Altman exits Oklo board as AI energy race heats up

Reuters

Sam Altman has stepped down as chair of nuclear start-up Oklo, citing a potential conflict of interest ahead of talks with OpenAI over a future energy supply deal. The move comes as the pressure mounts to power artificial intelligence with stable, low-carbon energy sources.

Altman, who invested early in Oklo and joined as chair in 2015, will be replaced by Jacob DeWitte, the company’s CEO and co-founder.

The timing is critical. While Oklo has yet to sign any binding agreements or secure regulatory approval for its reactor designs, the need for energy partnerships is rising fast.
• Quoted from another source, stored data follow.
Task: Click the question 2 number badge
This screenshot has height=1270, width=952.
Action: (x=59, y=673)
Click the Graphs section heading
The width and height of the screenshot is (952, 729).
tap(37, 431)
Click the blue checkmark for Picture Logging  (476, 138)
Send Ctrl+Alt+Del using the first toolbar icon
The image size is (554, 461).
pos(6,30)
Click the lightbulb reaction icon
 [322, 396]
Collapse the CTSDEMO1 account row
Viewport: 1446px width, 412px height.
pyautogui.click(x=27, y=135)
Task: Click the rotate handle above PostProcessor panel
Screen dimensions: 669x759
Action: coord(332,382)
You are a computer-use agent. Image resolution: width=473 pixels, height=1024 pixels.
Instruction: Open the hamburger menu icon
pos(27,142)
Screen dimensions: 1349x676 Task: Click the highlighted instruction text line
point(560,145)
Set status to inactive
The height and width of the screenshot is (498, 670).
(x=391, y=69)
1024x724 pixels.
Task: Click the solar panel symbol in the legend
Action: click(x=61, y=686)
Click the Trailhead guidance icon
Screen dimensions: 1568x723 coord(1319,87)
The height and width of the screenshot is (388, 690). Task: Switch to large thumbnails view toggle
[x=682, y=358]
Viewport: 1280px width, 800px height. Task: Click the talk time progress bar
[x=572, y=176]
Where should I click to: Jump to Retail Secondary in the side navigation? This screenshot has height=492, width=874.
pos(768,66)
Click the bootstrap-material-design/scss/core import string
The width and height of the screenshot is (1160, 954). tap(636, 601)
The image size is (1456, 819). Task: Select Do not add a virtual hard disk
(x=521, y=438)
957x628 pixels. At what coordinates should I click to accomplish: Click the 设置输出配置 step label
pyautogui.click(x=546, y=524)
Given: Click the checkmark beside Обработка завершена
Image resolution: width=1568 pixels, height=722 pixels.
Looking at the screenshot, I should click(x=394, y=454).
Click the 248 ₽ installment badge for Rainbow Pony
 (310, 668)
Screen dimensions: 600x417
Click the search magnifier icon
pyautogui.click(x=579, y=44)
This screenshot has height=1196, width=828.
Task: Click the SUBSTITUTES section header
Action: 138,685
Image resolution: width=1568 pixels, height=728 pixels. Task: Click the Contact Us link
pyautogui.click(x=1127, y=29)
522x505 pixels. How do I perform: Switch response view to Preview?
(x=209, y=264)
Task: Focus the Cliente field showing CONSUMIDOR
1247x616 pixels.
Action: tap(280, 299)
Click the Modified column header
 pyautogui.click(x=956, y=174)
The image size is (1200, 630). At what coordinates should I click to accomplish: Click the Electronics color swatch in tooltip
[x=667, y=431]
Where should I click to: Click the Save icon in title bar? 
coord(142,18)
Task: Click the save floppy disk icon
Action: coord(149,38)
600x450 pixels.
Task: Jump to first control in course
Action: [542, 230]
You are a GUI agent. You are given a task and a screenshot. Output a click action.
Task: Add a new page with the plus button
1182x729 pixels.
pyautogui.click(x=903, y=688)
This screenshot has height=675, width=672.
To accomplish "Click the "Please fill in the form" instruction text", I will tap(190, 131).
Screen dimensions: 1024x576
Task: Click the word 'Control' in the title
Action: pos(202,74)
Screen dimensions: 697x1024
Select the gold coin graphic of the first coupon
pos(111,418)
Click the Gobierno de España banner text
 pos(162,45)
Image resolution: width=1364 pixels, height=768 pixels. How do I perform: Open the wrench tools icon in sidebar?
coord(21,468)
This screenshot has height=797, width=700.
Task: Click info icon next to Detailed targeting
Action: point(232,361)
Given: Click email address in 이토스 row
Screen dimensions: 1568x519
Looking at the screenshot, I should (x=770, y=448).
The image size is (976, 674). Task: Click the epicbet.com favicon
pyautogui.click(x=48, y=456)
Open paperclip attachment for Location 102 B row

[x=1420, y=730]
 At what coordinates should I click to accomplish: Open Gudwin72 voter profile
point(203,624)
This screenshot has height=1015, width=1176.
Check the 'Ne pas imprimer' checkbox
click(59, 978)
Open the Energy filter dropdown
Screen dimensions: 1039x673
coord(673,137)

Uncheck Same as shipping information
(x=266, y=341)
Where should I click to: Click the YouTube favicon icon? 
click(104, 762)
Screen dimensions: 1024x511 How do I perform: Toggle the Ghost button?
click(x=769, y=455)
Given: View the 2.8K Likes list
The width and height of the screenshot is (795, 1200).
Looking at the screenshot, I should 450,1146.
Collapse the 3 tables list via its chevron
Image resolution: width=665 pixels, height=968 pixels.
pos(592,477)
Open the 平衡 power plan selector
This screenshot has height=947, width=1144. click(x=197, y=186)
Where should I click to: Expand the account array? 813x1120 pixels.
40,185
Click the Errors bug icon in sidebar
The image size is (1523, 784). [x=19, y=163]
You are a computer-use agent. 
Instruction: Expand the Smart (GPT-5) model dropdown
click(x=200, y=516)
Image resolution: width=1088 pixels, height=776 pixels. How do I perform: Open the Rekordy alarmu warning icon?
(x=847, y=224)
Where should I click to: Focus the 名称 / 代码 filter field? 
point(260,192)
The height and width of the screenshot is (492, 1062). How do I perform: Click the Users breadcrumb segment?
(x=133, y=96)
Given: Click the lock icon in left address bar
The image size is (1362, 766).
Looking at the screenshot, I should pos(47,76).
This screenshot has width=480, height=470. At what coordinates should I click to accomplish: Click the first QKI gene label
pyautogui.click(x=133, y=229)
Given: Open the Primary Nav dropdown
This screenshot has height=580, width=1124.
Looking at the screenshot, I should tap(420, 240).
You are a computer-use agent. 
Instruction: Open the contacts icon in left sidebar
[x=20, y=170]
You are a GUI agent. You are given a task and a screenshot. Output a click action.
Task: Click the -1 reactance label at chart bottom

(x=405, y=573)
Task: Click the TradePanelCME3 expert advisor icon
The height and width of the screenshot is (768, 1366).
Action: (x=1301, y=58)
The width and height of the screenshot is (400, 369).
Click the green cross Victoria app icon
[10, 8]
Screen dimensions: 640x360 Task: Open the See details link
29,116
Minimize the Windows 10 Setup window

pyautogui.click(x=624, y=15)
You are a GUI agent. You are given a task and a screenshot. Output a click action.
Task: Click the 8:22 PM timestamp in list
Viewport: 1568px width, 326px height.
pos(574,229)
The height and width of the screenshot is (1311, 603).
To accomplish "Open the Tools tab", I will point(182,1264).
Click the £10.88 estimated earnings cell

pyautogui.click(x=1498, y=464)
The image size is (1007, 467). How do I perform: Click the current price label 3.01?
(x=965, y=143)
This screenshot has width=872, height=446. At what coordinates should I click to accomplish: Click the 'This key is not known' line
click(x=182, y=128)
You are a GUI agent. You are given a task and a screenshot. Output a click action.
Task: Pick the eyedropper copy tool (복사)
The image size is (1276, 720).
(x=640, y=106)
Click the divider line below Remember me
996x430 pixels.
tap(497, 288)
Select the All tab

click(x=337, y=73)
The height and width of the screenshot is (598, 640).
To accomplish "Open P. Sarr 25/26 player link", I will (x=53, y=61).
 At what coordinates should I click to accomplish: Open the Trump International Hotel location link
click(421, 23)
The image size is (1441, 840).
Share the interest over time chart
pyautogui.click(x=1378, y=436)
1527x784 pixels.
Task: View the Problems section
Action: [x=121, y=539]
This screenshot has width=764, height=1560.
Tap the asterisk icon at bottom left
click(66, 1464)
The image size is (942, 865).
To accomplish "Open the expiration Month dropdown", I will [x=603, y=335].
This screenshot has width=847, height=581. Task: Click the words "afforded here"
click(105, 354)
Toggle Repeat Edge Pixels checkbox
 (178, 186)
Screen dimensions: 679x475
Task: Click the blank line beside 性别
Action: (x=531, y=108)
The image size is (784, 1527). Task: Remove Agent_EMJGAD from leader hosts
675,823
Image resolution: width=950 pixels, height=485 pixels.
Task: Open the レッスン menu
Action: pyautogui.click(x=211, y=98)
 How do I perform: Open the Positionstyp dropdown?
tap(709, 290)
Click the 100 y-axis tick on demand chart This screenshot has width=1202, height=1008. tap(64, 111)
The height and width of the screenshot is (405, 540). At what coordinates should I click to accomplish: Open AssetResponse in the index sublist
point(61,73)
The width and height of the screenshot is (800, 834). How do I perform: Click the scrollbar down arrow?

OpenAI’s soaring power demands—and the rise of lighter Chinese rivals like DeepSeek—have pushed western tech firms to secure cleaner, heavier infrastructure.

Altman said the decision was necessary as Oklo explores strategic partnerships to scale nuclear power for AI development.

“Fission is an essential solution for meeting the growing energy demands of artificial intelligence,” he said.

OpenAI’s ambitions are expansive. The company is launching Stargate, a $500bn project with SoftBank to build vast data centres. Nuclear developers like Oklo, X-energy, and Newcleo have already raised $1.5bn since early 2024. Major tech and energy players—Amazon, Microsoft, Rolls-Royce—have joined the push.

Small modular reactors, or SMRs, produce up to 300 megawatts—roughly a third of traditional plants. Their promise: scalable, low-emission energy for high-compute futures.

Oklo has signed preliminary supply deals, including a 12GW agreement with data centre operator Switch. But analysts say what it needs now is a firm power purchase agreement.

“They can put financing in place if they’ve got a PPA,” said TD Cowen’s Marc Bianchi. “That’s what helps fund the investment.”

Altman’s overlapping business interests had drawn scrutiny before. His role in Helion, a nuclear fusion firm, and his 2023 ouster-turned-reinstatement at OpenAI, prompted a policy review. The company has since pledged tighter conflict-of-interest controls.

Oklo’s share price has dropped 61 per cent since peaking in February 2025. Whether this exit clears the way for a power deal—or delays it further—remains to be seen.